* What you have to do
Copy each of the following items word for word.

* The input
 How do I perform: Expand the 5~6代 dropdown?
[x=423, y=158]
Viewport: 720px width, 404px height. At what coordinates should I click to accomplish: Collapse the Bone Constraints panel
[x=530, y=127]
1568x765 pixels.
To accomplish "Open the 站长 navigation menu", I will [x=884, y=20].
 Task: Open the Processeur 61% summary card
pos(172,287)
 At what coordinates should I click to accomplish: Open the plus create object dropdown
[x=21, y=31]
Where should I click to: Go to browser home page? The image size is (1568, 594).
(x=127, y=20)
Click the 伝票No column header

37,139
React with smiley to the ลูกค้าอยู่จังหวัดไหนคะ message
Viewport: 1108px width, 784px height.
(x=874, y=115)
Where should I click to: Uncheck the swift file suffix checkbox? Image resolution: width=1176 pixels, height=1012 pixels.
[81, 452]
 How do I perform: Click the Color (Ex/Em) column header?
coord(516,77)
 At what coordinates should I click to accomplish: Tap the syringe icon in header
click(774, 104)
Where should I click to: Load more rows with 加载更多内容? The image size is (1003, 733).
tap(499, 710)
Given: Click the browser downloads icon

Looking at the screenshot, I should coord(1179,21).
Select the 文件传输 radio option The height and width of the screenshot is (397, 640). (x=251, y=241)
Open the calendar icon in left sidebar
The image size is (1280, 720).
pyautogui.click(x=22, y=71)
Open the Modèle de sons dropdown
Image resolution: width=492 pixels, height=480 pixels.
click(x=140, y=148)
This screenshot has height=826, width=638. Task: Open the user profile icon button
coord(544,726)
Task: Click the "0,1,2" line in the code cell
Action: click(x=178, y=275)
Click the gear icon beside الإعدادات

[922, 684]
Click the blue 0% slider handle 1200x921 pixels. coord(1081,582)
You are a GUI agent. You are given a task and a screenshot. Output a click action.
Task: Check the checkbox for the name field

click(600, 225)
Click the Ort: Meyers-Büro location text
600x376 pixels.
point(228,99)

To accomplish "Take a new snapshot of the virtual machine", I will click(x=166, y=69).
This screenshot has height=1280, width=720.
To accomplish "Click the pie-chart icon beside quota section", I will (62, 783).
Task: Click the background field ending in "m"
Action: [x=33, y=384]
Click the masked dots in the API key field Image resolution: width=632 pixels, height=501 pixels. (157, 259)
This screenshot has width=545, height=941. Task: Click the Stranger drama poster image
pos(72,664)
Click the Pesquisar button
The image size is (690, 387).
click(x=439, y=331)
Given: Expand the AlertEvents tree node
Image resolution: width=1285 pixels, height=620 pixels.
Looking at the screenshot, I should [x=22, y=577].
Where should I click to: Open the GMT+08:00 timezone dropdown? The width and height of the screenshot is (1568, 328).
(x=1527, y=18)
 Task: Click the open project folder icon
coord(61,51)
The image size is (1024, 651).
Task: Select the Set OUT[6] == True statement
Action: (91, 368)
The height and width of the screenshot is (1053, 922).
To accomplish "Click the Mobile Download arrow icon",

* Result of the exercise
 How do I perform: Expand the 5~6代 dropdown?
[x=423, y=158]
Viewport: 720px width, 404px height. At what coordinates should I click to accomplish: Collapse the Bone Constraints panel
[x=530, y=127]
1568x765 pixels.
To accomplish "Open the 站长 navigation menu", I will [x=884, y=20].
 Task: Open the Processeur 61% summary card
pos(172,287)
 At what coordinates should I click to accomplish: Open the plus create object dropdown
[x=21, y=31]
Where should I click to: Go to browser home page? The image size is (1568, 594).
(x=127, y=20)
Click the 伝票No column header

37,139
React with smiley to the ลูกค้าอยู่จังหวัดไหนคะ message
Viewport: 1108px width, 784px height.
(x=874, y=115)
Where should I click to: Uncheck the swift file suffix checkbox? Image resolution: width=1176 pixels, height=1012 pixels.
[81, 452]
 How do I perform: Click the Color (Ex/Em) column header?
coord(516,77)
 At what coordinates should I click to accomplish: Tap the syringe icon in header
click(774, 104)
Where should I click to: Load more rows with 加载更多内容? The image size is (1003, 733).
tap(499, 710)
Given: Click the browser downloads icon

Looking at the screenshot, I should coord(1179,21).
Select the 文件传输 radio option The height and width of the screenshot is (397, 640). (x=251, y=241)
Open the calendar icon in left sidebar
The image size is (1280, 720).
pyautogui.click(x=22, y=71)
Open the Modèle de sons dropdown
Image resolution: width=492 pixels, height=480 pixels.
click(x=140, y=148)
This screenshot has height=826, width=638. Task: Open the user profile icon button
coord(544,726)
Task: Click the "0,1,2" line in the code cell
Action: click(x=178, y=275)
Click the gear icon beside الإعدادات

[922, 684]
Click the blue 0% slider handle 1200x921 pixels. coord(1081,582)
You are a GUI agent. You are given a task and a screenshot. Output a click action.
Task: Check the checkbox for the name field

click(600, 225)
Click the Ort: Meyers-Büro location text
600x376 pixels.
point(228,99)

To accomplish "Take a new snapshot of the virtual machine", I will click(x=166, y=69).
This screenshot has height=1280, width=720.
To accomplish "Click the pie-chart icon beside quota section", I will (62, 783).
Task: Click the background field ending in "m"
Action: [x=33, y=384]
Click the masked dots in the API key field Image resolution: width=632 pixels, height=501 pixels. (157, 259)
This screenshot has width=545, height=941. Task: Click the Stranger drama poster image
pos(72,664)
Click the Pesquisar button
The image size is (690, 387).
click(x=439, y=331)
Given: Expand the AlertEvents tree node
Image resolution: width=1285 pixels, height=620 pixels.
Looking at the screenshot, I should [x=22, y=577].
Where should I click to: Open the GMT+08:00 timezone dropdown? The width and height of the screenshot is (1568, 328).
(x=1527, y=18)
 Task: Click the open project folder icon
coord(61,51)
The image size is (1024, 651).
Task: Select the Set OUT[6] == True statement
Action: (91, 368)
The height and width of the screenshot is (1053, 922).
To accomplish "Click the Mobile Download arrow icon",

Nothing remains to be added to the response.